» Available data

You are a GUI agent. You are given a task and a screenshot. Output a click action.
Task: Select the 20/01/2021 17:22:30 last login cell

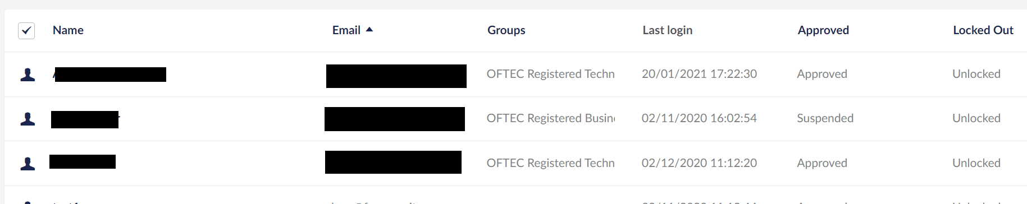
* * *
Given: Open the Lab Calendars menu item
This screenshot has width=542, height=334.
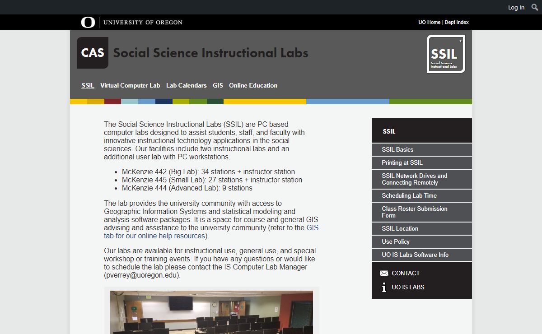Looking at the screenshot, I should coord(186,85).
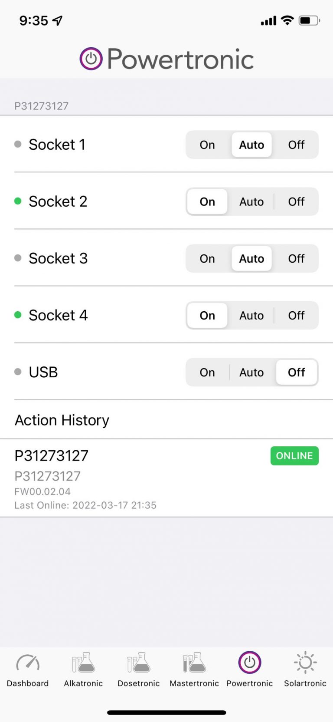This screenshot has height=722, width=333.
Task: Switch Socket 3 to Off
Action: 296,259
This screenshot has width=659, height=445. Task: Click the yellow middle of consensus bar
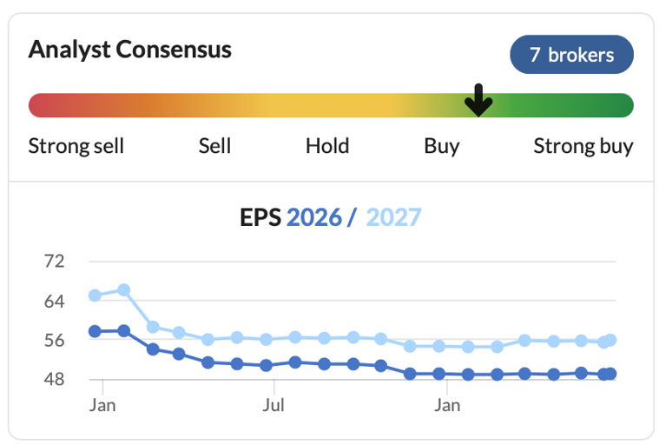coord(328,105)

» Instruction
Duplicate the lines that begin with the one containing "You are a GUI" and end with the one containing "Task: Select the", including both.

» The solution
You are a GUI agent. You are given a task and a screenshot. Output a click action.
Task: Select the 20/01/2021 17:22:30 last login cell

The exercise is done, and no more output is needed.